Empirical Problems with the Hobbesian Account

In two recent posts, my co-blogger Michael Tontchev has been criticizing some of the theoretical underpinnings of Hobbes’ “state of nature”. I would also note the empirical evidence against the notion that property and organization is impossible without a centralized State.

In “The First Property Rights Revolution”, Samuel Bowles and Jung-Kyoo Choi claim that individual property rights emerged thousands of years before States did (p. 1):
Hobbes’ state of nature is a valuable thought experiment, but taken as history (which Hobbes did not) it is deficient…. First, individually-held property rights in land, its produce, and other sources of people’s livelihood emerged with the domestication of plants and animals starting around 11,000 years ago, while in most cases states developed many millennia afterwards. Recognizably modern property rights existed in these newly agrarian societies without the assistance of states. Among fishing people and other sedentary foragers, individual or family-based property rights appear to have existed even before the advent of domestication.

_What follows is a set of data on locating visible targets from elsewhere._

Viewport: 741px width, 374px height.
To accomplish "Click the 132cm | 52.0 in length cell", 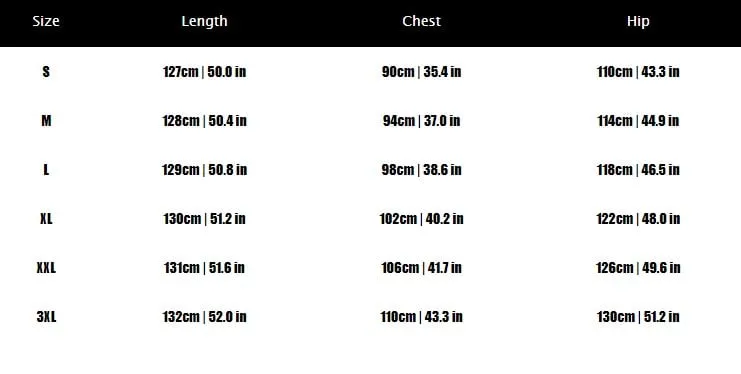I will pyautogui.click(x=204, y=317).
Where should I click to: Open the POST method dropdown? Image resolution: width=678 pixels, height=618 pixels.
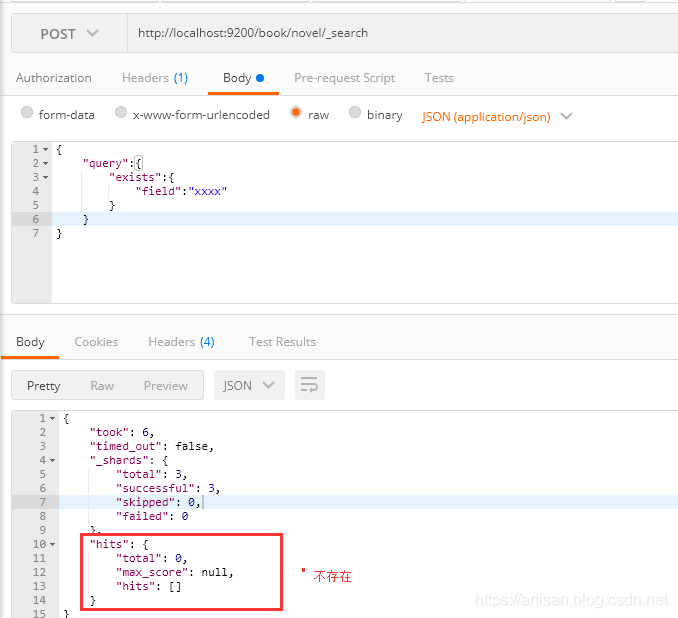(69, 33)
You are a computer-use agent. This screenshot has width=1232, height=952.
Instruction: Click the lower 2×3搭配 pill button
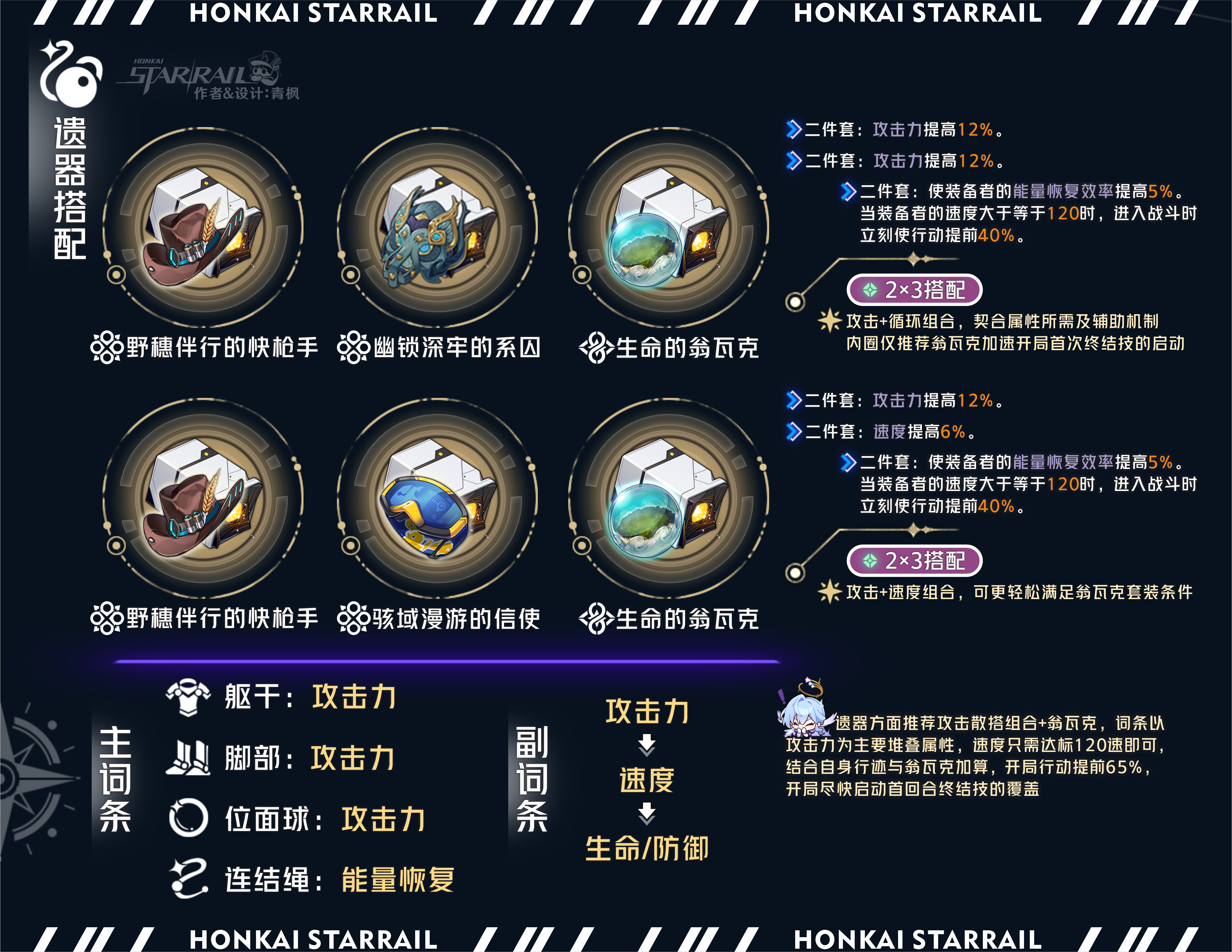(x=915, y=561)

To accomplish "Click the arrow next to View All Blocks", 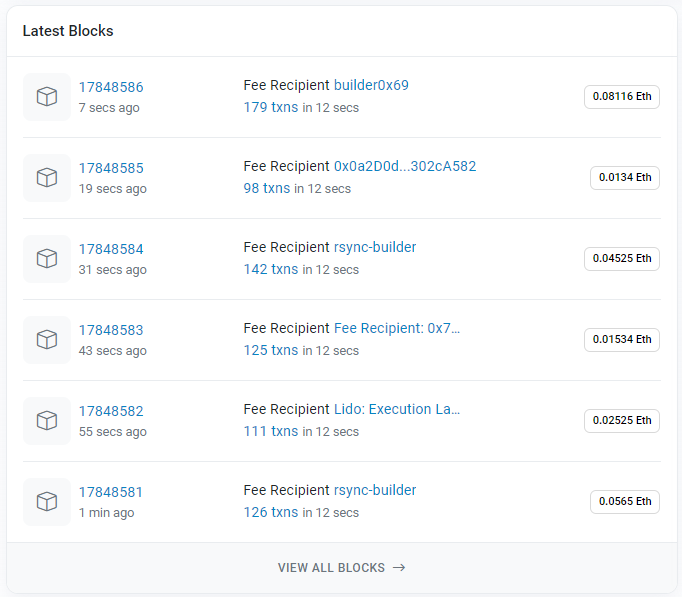I will [399, 568].
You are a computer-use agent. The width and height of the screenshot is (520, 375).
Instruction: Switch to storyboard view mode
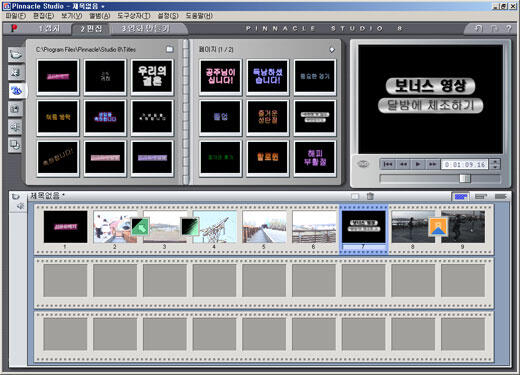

They continue, describing the alternative mechanisms usually employed to secure property rights by pre-State humans (p. 1-2):

The second historical shortcoming of the Hobbesian account is that it is quite unlikely
that Hobbes’ state of nature ever existed. For most of our history as biologically modern humans – roughly the 100,000 years prior to the advent of agriculture – social interactions were organized without the aid of institutions even remotely resembling contemporary states or private property in land or the other sources of people’s livelihoods. They apparently did not, however, suffer the chaos of the Hobbesean [sic] state of nature. Rather, in all likelihood, beginning as early as 100,000 years ago in Africa and later in other parts of the world, these groups were organized in a manner similar to a subset of the modern mobile hunter-gatherers described in historical and ethnographic accounts, their lives regulated by social norms enforced by collective punishment of miscreants.
Indeed, much of the motivation for recognizing property norms is likely genetic, as Jeffrey Evans Stake argues in “The Property ‘Instinct’ “:
Evolutionary theory and empirical studies suggest that many animals, including humans, have a genetic predisposition to acquire and retain property. This is hardly surprising because survival is closely bound up with the acquisition of things: food, shelter, tools and territory. But the root of these general urges may also run to quite specific and detailed rules about property acquisition, retention and disposition. The great variation in property-related behaviours across species may mask some important commonalities grounded in adaptive utility. Experiments and observations in the field and laboratory suggest that the legal rules of temporal priority and possession are grounded in what were evolutionarily stable strategies in the ancestral environment. Moreover, the preferences that humans exhibit in disposing of their property on their deaths, both by dispositions made in wills and by the laws of intestacy, tend to advance reproductive success as a result of inclusive fitness pay-offs.
Of course, evolutionary behaviors also guide the State’s legal rules, but it is still significant that humans (and other species, for that matter) possess instincts leading them to behave with greater ingrained respect for property ownership than Hobbes might suppose they would.
On a similar note to Stake’s arguments, Bryan Caplan discusses Herbert Gintis’ “The Evolution of Private Property”, and notes that black markets are a significant example of property rights existing not only without government enforcement, but with active government opposition.
Finally, it is worth noting that Bowles is a neo-Marxian, and Gintis has Marxist leanings. One need not be a classical liberal to observe problems with the usefulness of Hobbes’ model in the real world.